Stored dataset items
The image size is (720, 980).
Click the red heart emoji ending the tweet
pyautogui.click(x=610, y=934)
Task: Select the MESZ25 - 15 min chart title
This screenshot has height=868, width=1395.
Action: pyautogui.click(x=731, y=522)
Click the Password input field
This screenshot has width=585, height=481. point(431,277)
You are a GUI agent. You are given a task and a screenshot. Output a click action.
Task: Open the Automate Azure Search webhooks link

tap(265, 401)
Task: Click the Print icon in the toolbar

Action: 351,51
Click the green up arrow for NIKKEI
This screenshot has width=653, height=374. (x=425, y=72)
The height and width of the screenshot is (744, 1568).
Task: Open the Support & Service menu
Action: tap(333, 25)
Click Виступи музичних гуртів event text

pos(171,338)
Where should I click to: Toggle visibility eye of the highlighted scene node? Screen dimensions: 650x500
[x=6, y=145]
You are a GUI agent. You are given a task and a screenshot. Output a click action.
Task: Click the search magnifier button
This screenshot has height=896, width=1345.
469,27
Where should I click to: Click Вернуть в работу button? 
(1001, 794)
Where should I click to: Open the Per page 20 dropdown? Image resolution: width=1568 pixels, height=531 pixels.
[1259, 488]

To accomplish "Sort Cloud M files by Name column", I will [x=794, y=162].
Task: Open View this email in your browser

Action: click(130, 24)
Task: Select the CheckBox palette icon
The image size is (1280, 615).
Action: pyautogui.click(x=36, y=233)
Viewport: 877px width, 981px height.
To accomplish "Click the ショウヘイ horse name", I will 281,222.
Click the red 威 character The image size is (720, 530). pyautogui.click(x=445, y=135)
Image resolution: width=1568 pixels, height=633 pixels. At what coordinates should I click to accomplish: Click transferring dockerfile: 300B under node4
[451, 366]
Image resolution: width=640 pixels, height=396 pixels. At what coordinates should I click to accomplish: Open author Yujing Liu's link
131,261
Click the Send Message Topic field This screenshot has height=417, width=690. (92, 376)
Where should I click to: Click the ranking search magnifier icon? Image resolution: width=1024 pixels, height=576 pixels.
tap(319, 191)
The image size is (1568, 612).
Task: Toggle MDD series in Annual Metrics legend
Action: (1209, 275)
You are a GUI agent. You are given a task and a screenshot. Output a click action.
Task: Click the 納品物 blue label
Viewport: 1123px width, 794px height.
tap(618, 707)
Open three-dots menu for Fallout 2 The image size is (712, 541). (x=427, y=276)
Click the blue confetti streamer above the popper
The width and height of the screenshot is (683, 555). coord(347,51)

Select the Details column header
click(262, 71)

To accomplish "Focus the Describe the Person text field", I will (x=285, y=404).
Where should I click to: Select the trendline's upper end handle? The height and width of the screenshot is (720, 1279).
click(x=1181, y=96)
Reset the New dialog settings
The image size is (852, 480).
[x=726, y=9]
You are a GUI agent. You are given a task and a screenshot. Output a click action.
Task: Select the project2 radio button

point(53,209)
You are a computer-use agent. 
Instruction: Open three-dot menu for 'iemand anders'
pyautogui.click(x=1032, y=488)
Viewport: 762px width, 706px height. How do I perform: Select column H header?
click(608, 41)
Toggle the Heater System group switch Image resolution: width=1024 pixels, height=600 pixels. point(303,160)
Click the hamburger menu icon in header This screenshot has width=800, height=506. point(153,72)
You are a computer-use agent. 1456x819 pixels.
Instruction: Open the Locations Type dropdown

ACTIVITY
Reprint the data above from the opening line to the line holding "Click the red 威", inclusive, and nothing else.

RESULT
The image size is (720, 980).
Click the red heart emoji ending the tweet
pyautogui.click(x=610, y=934)
Task: Select the MESZ25 - 15 min chart title
This screenshot has height=868, width=1395.
Action: pyautogui.click(x=731, y=522)
Click the Password input field
This screenshot has width=585, height=481. point(431,277)
You are a GUI agent. You are given a task and a screenshot. Output a click action.
Task: Open the Automate Azure Search webhooks link

tap(265, 401)
Task: Click the Print icon in the toolbar

Action: 351,51
Click the green up arrow for NIKKEI
This screenshot has width=653, height=374. (x=425, y=72)
The height and width of the screenshot is (744, 1568).
Task: Open the Support & Service menu
Action: tap(333, 25)
Click Виступи музичних гуртів event text

pos(171,338)
Where should I click to: Toggle visibility eye of the highlighted scene node? Screen dimensions: 650x500
[x=6, y=145]
You are a GUI agent. You are given a task and a screenshot. Output a click action.
Task: Click the search magnifier button
This screenshot has height=896, width=1345.
469,27
Where should I click to: Click Вернуть в работу button? 
(1001, 794)
Where should I click to: Open the Per page 20 dropdown? Image resolution: width=1568 pixels, height=531 pixels.
[1259, 488]

To accomplish "Sort Cloud M files by Name column", I will [x=794, y=162].
Task: Open View this email in your browser

Action: click(130, 24)
Task: Select the CheckBox palette icon
The image size is (1280, 615).
Action: pyautogui.click(x=36, y=233)
Viewport: 877px width, 981px height.
To accomplish "Click the ショウヘイ horse name", I will 281,222.
Click the red 威 character The image size is (720, 530). pyautogui.click(x=445, y=135)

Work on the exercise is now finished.